● WORK REQUIRED
Transcribe only the lines in the data below falling between the line with "Given: Enable the Status toggle" and the line with "This screenshot has height=143, width=296.", including those two lines, and leave out any picture.

● AVAILABLE DATA
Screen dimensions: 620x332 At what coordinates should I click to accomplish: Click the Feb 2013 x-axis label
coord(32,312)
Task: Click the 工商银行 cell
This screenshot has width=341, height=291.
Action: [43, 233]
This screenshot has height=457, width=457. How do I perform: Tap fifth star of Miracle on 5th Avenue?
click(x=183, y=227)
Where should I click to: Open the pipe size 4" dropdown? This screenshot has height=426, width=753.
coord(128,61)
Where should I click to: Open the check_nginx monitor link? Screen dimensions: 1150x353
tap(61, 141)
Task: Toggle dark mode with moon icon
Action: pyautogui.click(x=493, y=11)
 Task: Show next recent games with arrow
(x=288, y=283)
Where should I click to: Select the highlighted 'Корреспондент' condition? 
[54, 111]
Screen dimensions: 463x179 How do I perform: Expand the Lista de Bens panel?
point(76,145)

---

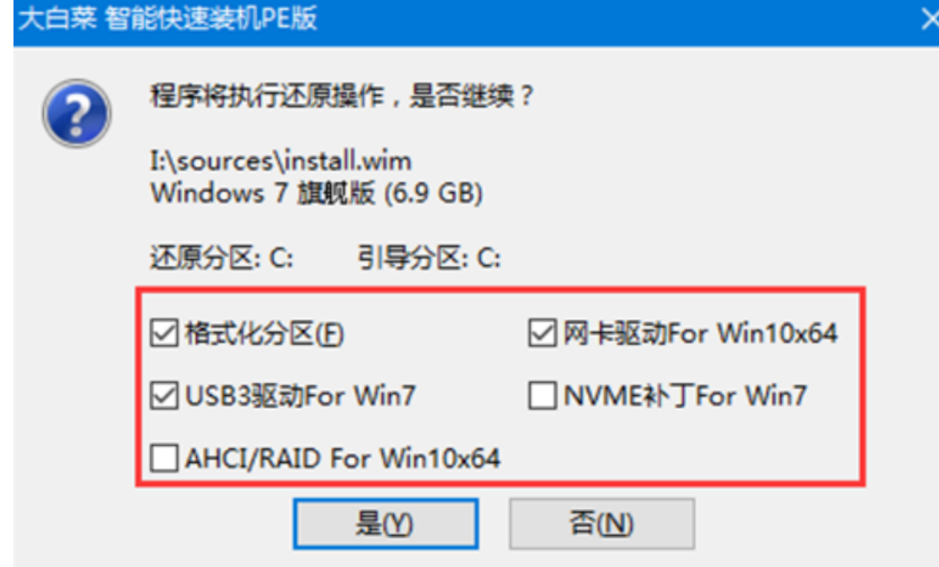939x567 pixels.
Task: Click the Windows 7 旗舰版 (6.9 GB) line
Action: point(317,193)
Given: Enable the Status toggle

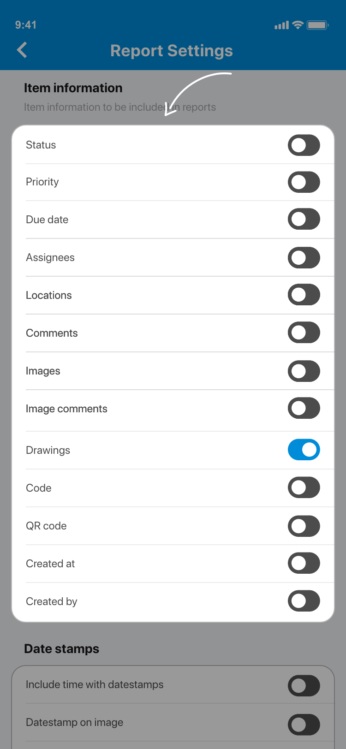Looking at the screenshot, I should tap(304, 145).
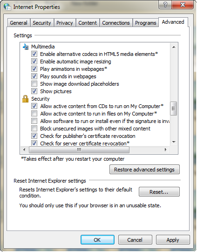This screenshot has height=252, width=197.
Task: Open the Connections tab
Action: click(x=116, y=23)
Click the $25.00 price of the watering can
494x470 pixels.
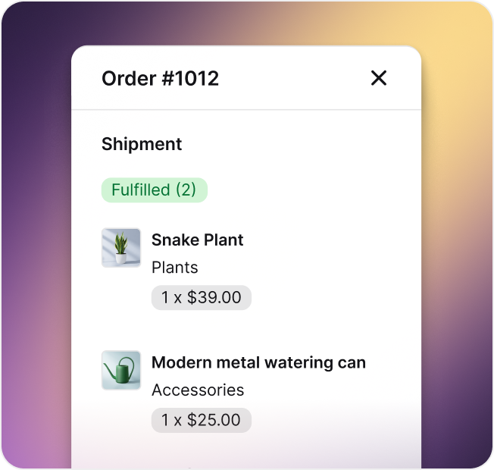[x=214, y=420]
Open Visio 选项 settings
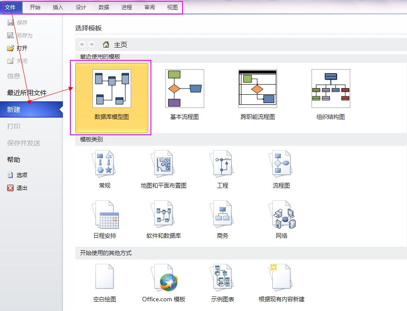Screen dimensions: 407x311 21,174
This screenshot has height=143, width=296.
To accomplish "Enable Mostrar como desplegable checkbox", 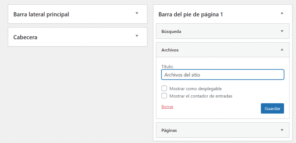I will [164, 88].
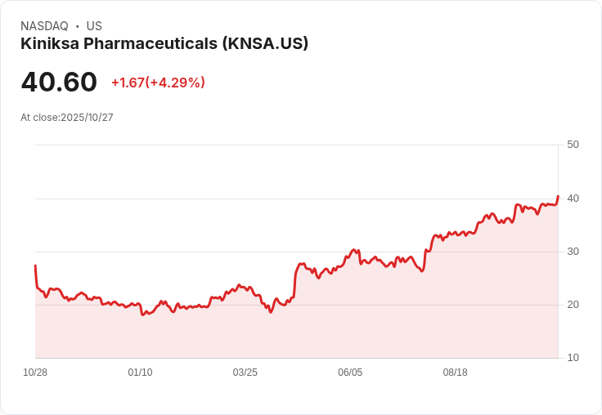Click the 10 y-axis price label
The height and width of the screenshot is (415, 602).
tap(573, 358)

--

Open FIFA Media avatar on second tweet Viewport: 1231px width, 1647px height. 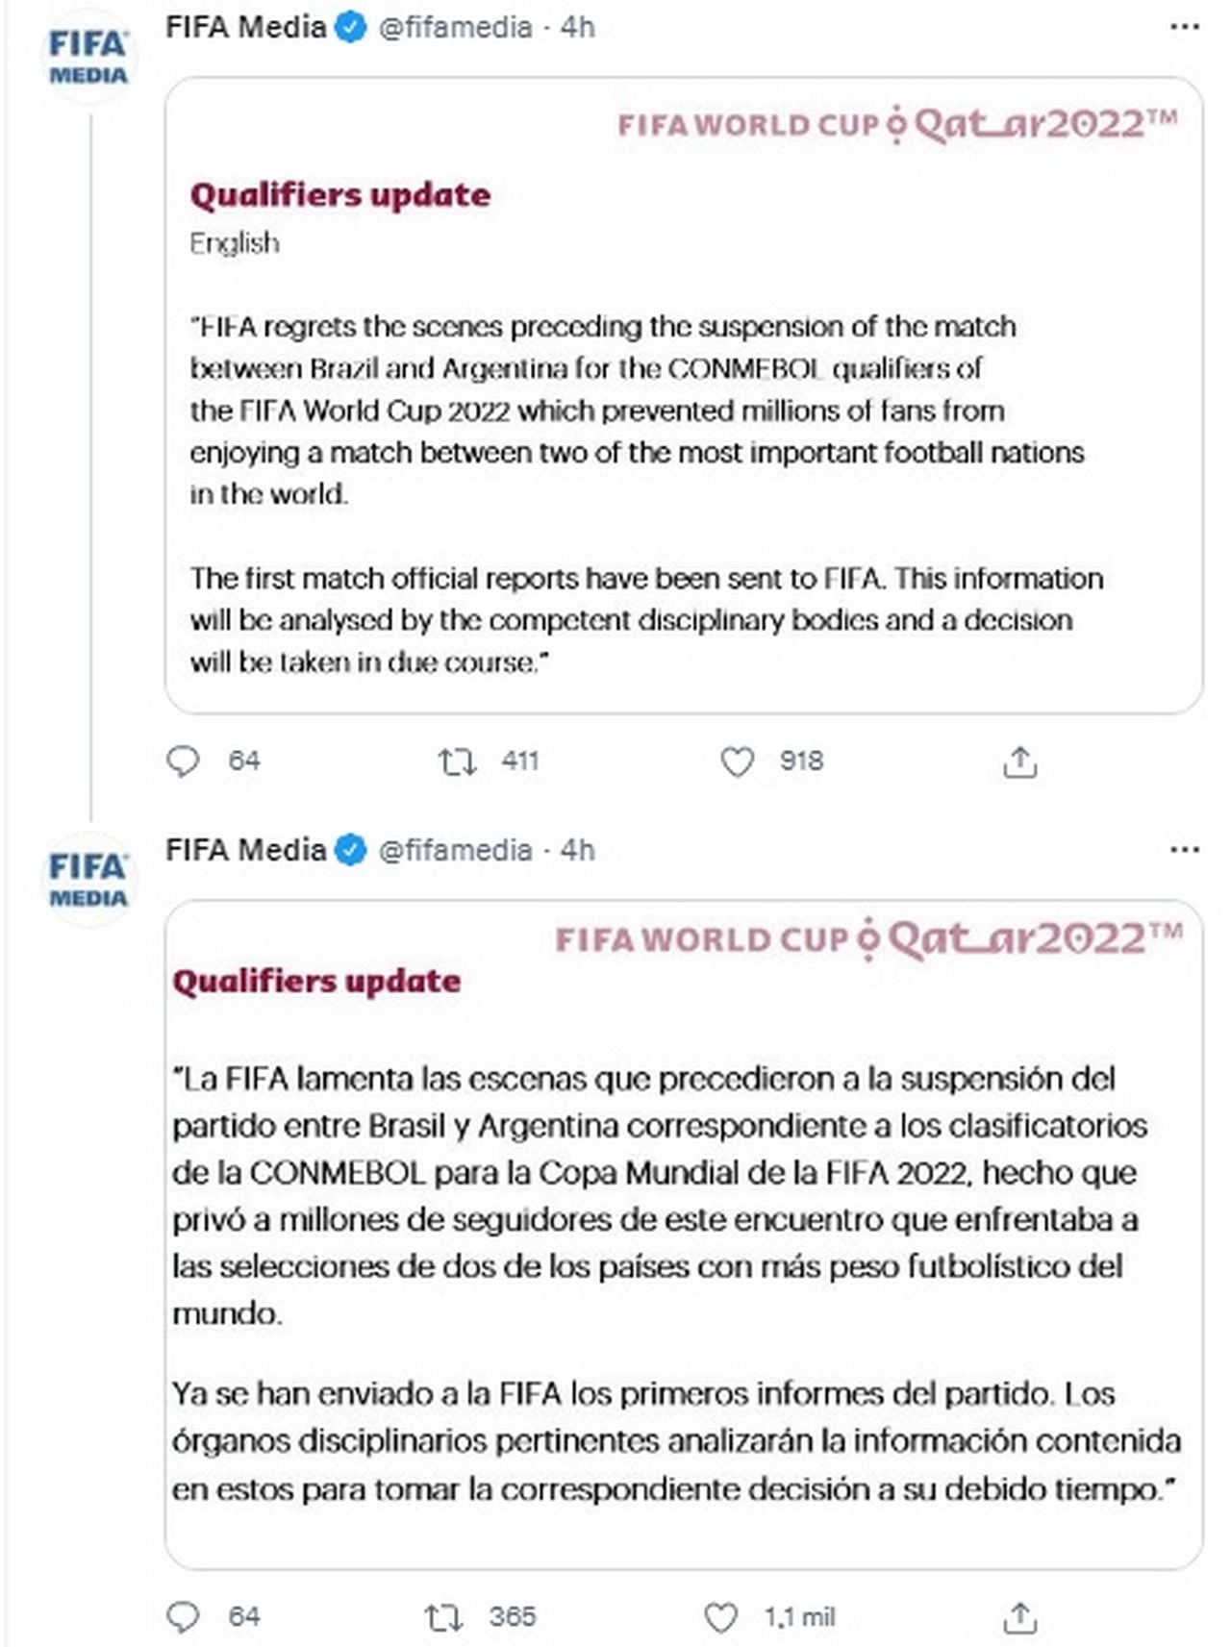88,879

● RESPONSE AREA
Given: Enable the Status toggle

Looking at the screenshot, I should tap(304, 145).
This screenshot has height=252, width=197.
Task: Open the Connections tab
Action: click(x=116, y=23)
Click the $25.00 price of the watering can
494x470 pixels.
[x=214, y=420]
Open Visio 选项 settings
Screen dimensions: 407x311 21,174
This screenshot has height=143, width=296.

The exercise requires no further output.